I'm talking, of course, of the baseball-card bubble of the late '80s and early '90s.

The market for baseball collectibles was in full bloom at the time, and my friends and I wanted to take part. But older collectors had long been buying up the best cards from the '50s and '60s, driving their prices out of our range. Cards featuring current blue-chip players, meanwhile, didn't interest us. Where, after all, was the growth potential in a 1987 George Brett or a Reggie Jackson issued in the years of his final decline?

The card market inevitably turned to tomorrow's blue chips. We started going after rookies who had yet to prove themselves--young players who up to that point had shown mere hints of physical genius. Eric Davis. Wally Joyner. Benito Santiago. As with Internet stocks, the card market had its own tipsheets: No deal was struck without consulting the Beckett Baseball Card Monthly, which tracked prices and touted potential winners. Before long, people started buying on mere momentum. I remember everyone suddenly wanting a Gregg Jefferies rookie card. It was selling for over $10 before he'd even played a full season. "Everyone thought there was upward mobility in those young stars," says Rich Klein, an analyst with Beckett.com.

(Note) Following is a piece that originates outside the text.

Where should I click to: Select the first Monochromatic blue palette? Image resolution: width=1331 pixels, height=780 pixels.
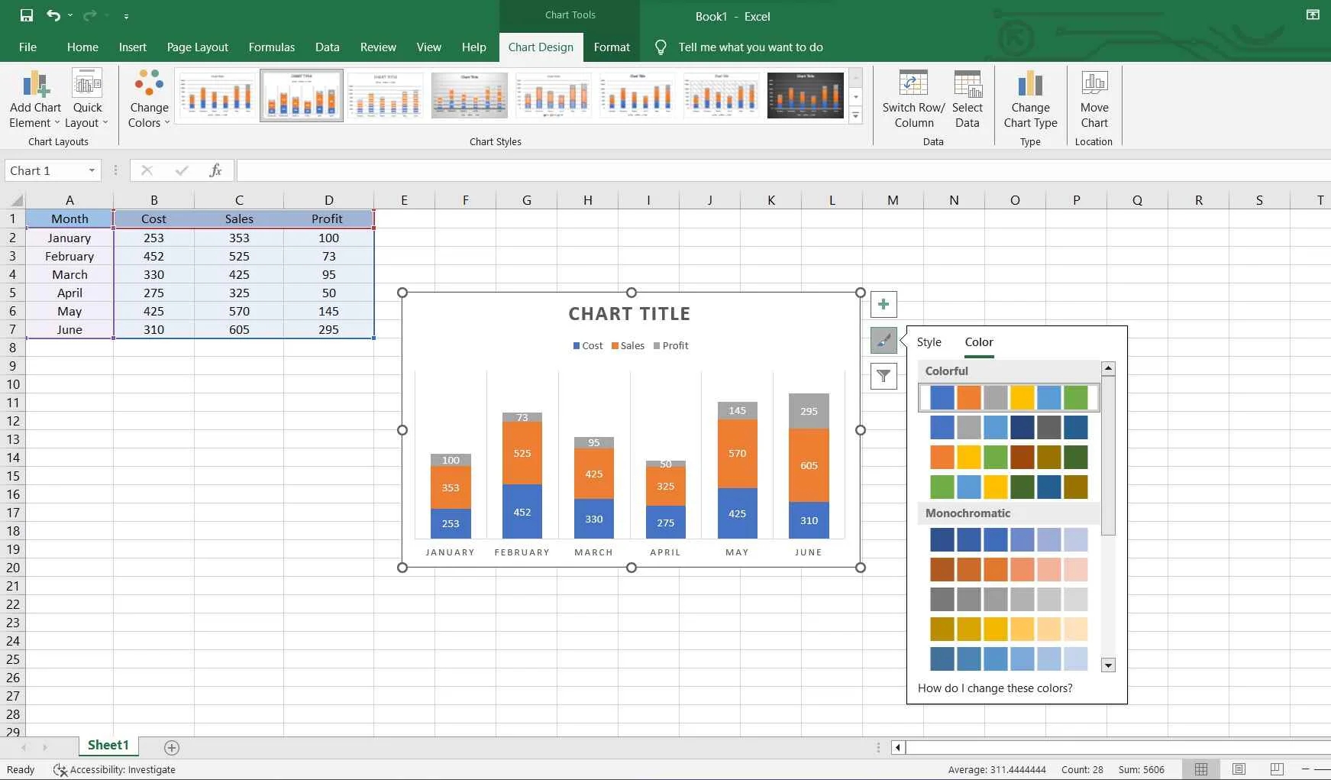pos(1008,540)
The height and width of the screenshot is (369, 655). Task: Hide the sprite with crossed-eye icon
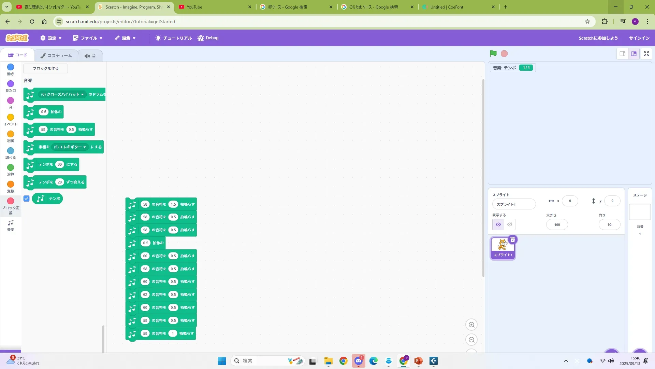[x=510, y=224]
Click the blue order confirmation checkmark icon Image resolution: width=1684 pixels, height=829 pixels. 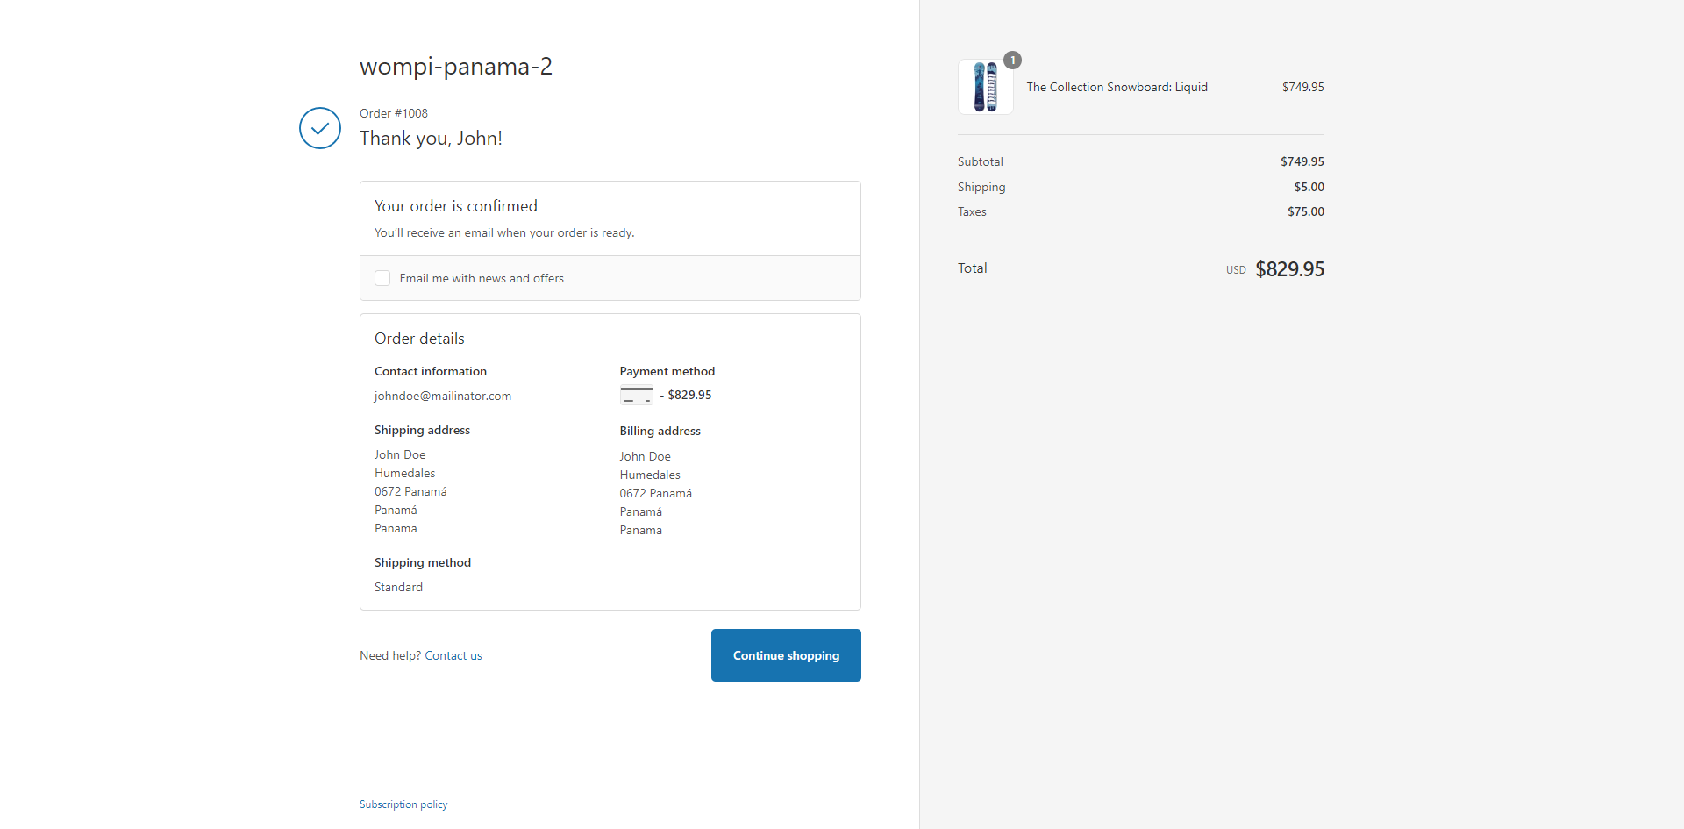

Eventually, of course, it all came crashing down. Many of the players we'd pinned our hopes on fell victim to injury or went on to unspectacular careers. Plus, there were some underlying market weaknesses. "I don't think anybody realized how many of those cards were produced and what would happen to those cards when everyone decided to sell," says Klein. Flipping through my portfolio now, I'm struck by how many of the cards for which I paid $1 or $2 or even $10 are now valued at 10[cents]. Or less. Their primary worth now is as a lesson in speculation.

It's a lesson that many young investment professionals could have learned before they started playing with other people's money.